Just wanted to asked the forumites who have both a skyclone and rda, does the flavor on the skyclone match that of an rda.

I am loving my rda experiences recently but only because I have a Squonker, I hate lugging around a bottle of juice everywhere but I also truly love the flavor I’m getting from my drippers, way more than any rta.

I know the skyclone is rated for its amazing flavor but I don’t want to purchase one and then be disappointed because it doesn’t match up. 

This is why for me the billet box is thee most ultimate device, I get great flavor and the built in tank and form factor means no over squonking, neither any loss of flavor.

Some advice on whether the skyclone matches rda’s such as the hadaly or comes Close, will really be appreciated.

Thanks in advance

Reactions: Like 1


----------



## Silver (13/10/17)

Hi @Jengz

I am not a user of the Hadaly etc, which I believe is outstanding, but I have the Skyline, the Billet Box / Exocet and my bf drippers on my Reos (RM2 , OL16 , Nuppin)

Will try share with you the differences from my experiences. Disclaimer - i have vaped a far wider variety of juices on the Reo atties and not many on the Skyline / Billet Box - only fruity menthols in those. I also havent experimented with builds in these two, a few in the Skyline and still my first fused clapton in the Billet Box.

For fruity menthols I prefer restricted lung hits and for me the Skyline is excellent.

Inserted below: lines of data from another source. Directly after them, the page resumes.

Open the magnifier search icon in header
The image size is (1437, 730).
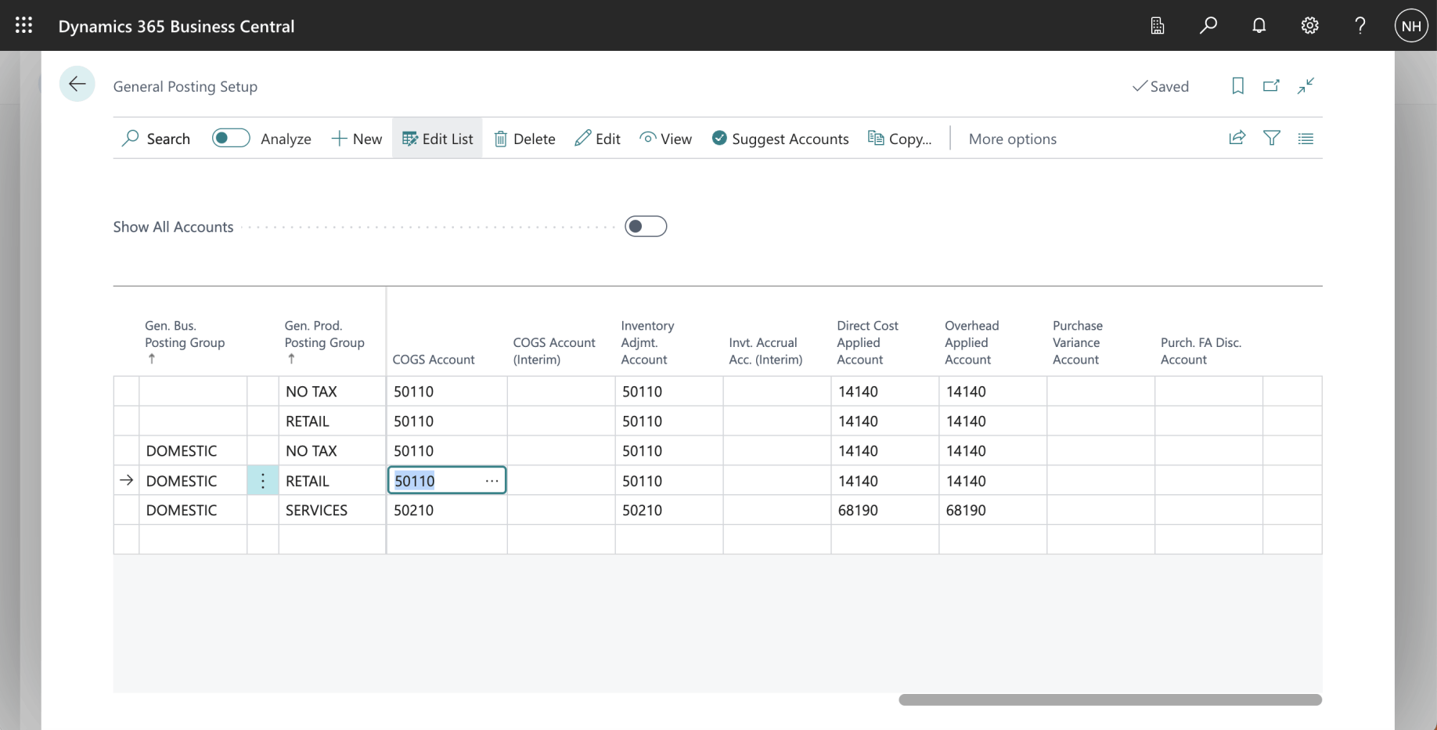[1208, 26]
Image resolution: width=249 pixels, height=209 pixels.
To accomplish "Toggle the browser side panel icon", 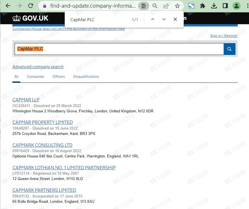I will point(225,6).
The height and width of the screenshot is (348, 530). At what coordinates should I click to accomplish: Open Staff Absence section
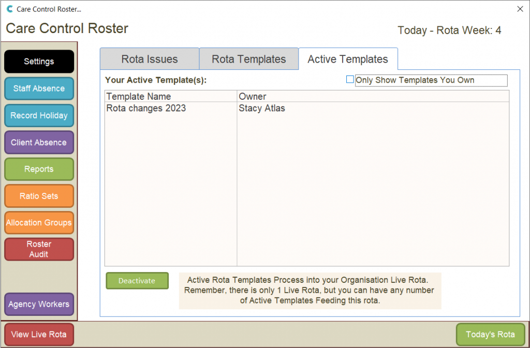click(39, 88)
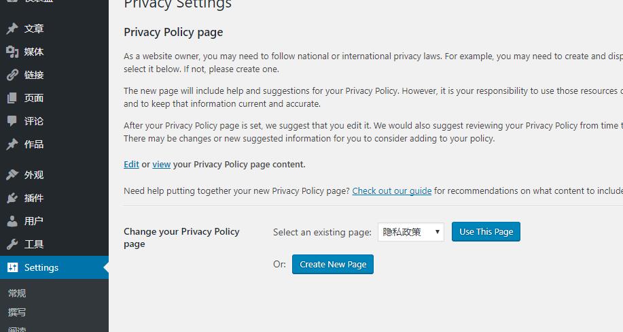This screenshot has width=623, height=332.
Task: Open comments via the speech bubble icon
Action: pyautogui.click(x=12, y=121)
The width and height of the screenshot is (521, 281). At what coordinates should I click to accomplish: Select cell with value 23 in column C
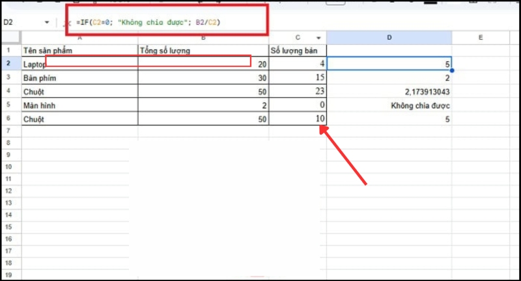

The Skyline is very very good. Crisp. More treble. Lovely. I feel it performs excellently on fruity menthols. I can taste all the ingredients and the menthol very nicely. I have to still use the right air disk, my current setup feels a tad restricted. But its marvellous. Only drawback for me is the limited juice capacity and its a little more admin to fill because you have to close the juice flow, take off the ring, then take off the top. Not complaining but its a slight drawback for me.
The OL16 is also very good. Is the Skyline better flavour? Not really, its different. I find the Skyline a bit more smooth and slightly "echoey" if taste was like sound. OL16 a bit more direct.
Nuppin is similar sort of taste to the OL16 but both of these depend on the build. It can be more tame or more aggressive.
To me the overall satisfaction is similar. Perhaps a bit more pleasure from the Skyline, not having to squonk.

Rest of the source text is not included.